Abstinent Today:

I am a recovering compulsive overeater, abstinent by the grace of God one more* day at a time.  †

Excited, nervous, grieved, proud, amazed, concerned – these are a few of the emotions swirling since my son announced he had three days to get to college a thousand miles away.  Normally folks get a chance to plan and prepare for things like this.  We’ve had to put carts before the horse with airline tickets purchased before his application is even accepted.  Therein lies the “nervous and concerned.”  If the call comes today, he leaves tomorrow at 9am.  If it doesn’t, we cancel the one-way plane ticket, hope for a refund, and prepare to nurse him through a new level of hopeless disappointment I don’t even want to consider.  It’s in God’s hands!

I am ill-prepared to let this one go.  He is much less independent than his sister.  Maybe that’s why I should be more willing to let go.  He needs it more.  He, much like this situation, is in God’s hands!

My problem is that a storm of emotions such as these comes from a volcano in the form of heat, lava, rock and ash.  From me they come looking like frustration, anger, rage and fury.  This does not bode well for family harmony.  I am working to keep my spirit connected, my emotions muted, and by body out of the way.

 

 

From today’s entry in Voices of Recovery:

“We ask and we receive, first the willingness, and then the ability. We can count on this without fail.” — The Twelve Steps and Twelve Traditions of Overeaters Anonymous, p. 23

The contributor to today’s entry described the pivot point as the realization that one is not willing.  The problem with willingness is that we think of it as a yes or no question: am I willing or am I not?  Then we substitute the wrong object in the imaginary blank.  We exclaim, “Yes, I am willing!  …to be healthy,” but we mutter under our breath, “…I’m just not willing to give up circus treats and ball-park meats.”  Willingness is more like faith, measured in degrees along a spectral plane if it can be measured at all, not in black and white, affirmative or nill, pass or fail.  The one of the Twelve who had faith enough to climb out of the boat was asked why he doubted when, after a few steps on the surface, he began to sink.  Faith and doubt exist along the same plane, and so do will and submission.

Still, “To what degree am I willing to be healthy?” is a nebulous, academic question that leaves the asker with no motivation.  A better, more quantifiable question would be, “What am I willing to give up to help support a healthier me?”  Starting there, we can measure the response and move toward positive action.  So we pray for the willingness, build a declaration of abstinence, and pray for the ability to keep to it.  Around that we build a plan of eating and an action plan to support it, both set in place to sturdy the structure of our abstinence, and each set firmly in prayer for the willingness and ability to maintain them.  Belief, willingness, submission and action – these are the building blocks of recovery, and they are the very definition of faith.

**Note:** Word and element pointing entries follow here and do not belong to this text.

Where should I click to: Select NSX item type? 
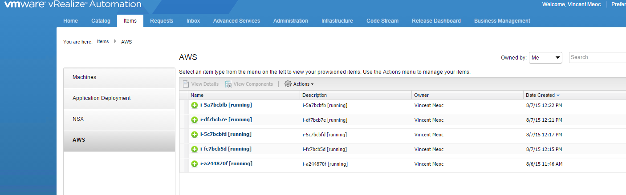click(78, 119)
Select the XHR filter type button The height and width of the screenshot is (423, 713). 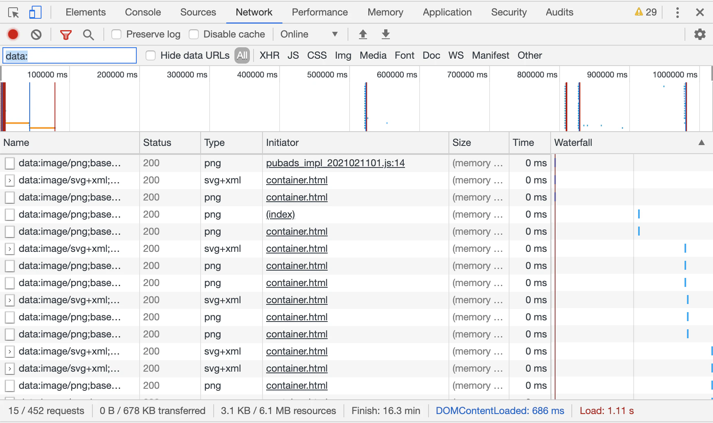269,55
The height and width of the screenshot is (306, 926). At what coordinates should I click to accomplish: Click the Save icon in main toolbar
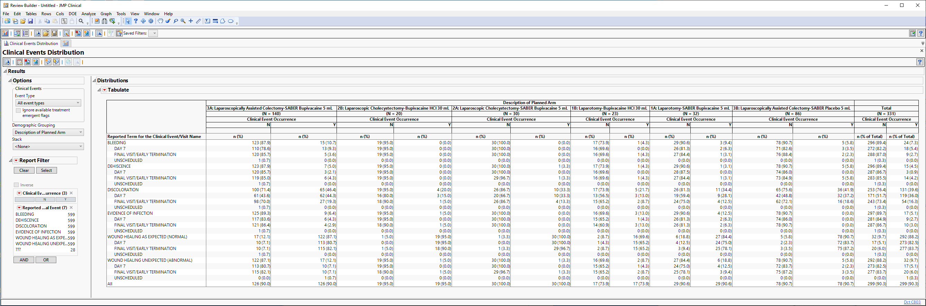[31, 21]

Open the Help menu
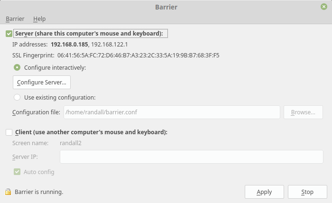point(39,19)
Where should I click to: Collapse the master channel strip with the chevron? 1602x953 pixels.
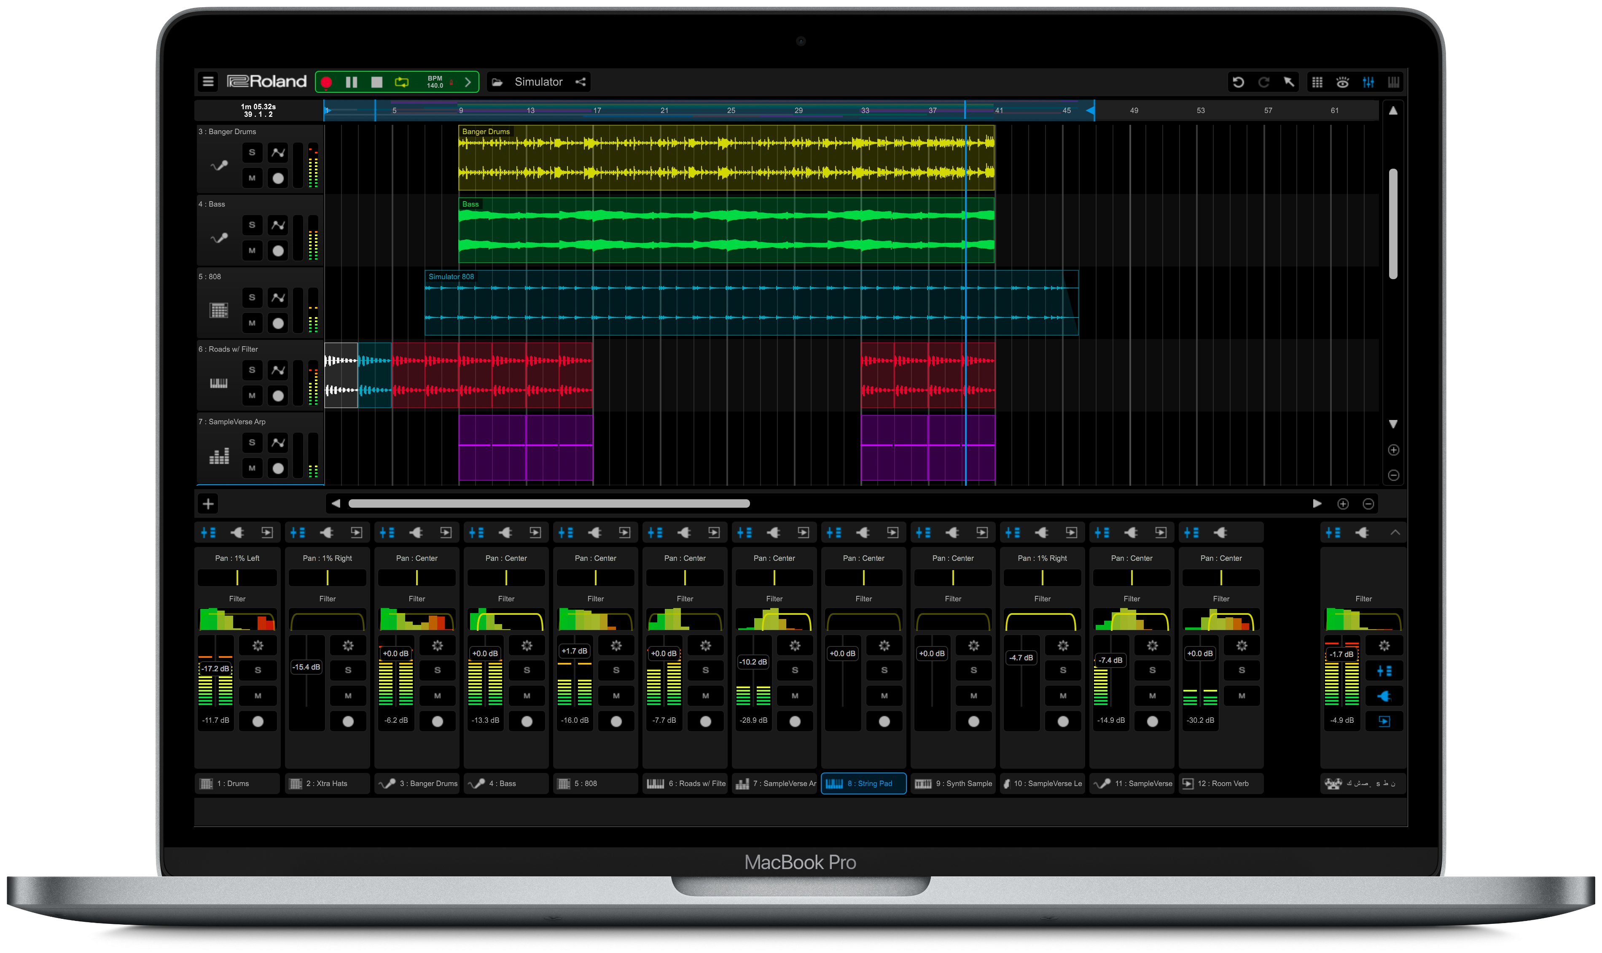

“Now faith is being sure of what we hope for and certain of what we do not see.” (Hebrews 11:1)

“As the body without the spirit is dead, so faith without deeds is dead.” (James 2:26)

“And without faith it is impossible to please God,” (Hebrews 11:6)

 

 

From Proverbs 24:

10 If you falter in times of trouble,
how small is your strength!”

I just read this a different way than I ever remember reading it.  In the past, I read it with self-criticism, as if it were an elementary school taunt, “Your strength’s not big enough! Nyah-na-nanyah-na!”  It just occurred to me that it is a criticism, not of my strength, but of what I have chosen to be my strength.  Just like I am powerless over food, I am powerless over all the other variables in my life, but there is One who is not!  When I “falter in times of trouble,” it is an indication that I have slipped back into the control seat, and need to put God back on His throne, and me back at His feet.  Since pride comes before a fall, a fall is a good indicator that I need to clear the stumbling block of pride from my pathway.

When my Higher Power isn’t high enough, I’ve employed the wrong power!

 

From my reading through the Bible, currently in Jeremiah 20:

After prophesying the total destruction of Israel, Jeremiah was seized by the Temple priest and beaten.  In the middle of bad news upon bad news, he was able to pray this prayer, which inspires me:

11 But the Lord is with me like a mighty warrior;
so my persecutors will stumble and not prevail.
They will fail and be thoroughly disgraced;
their dishonor will never be forgotten.
12 O Lord Almighty, you who examine the righteous
and probe the heart and mind,
let me see your vengeance upon them,
for to you I have committed my cause.

13 Sing to the Lord!
Give praise to the Lord!
He rescues the life of the needy
from the hands of the wicked.”

In my case, “my persecutors,” as I have written before, are my own character defects and the spiritual forces at work around me, according to Ephesians 6:12.  It is those from whom I will most certainly be rescued, as long as I remain committed to the cause of the Lord.

 

 

From the “Big Book” of Alcoholics Anonymous, pages 13-14:

“Belief in the power of God, plus enough willingness, honesty and humility to establish and maintain the new order of things, were the essential requirements.”

 

(For accountability’s sake, the details of my eating are posted in my online food log.)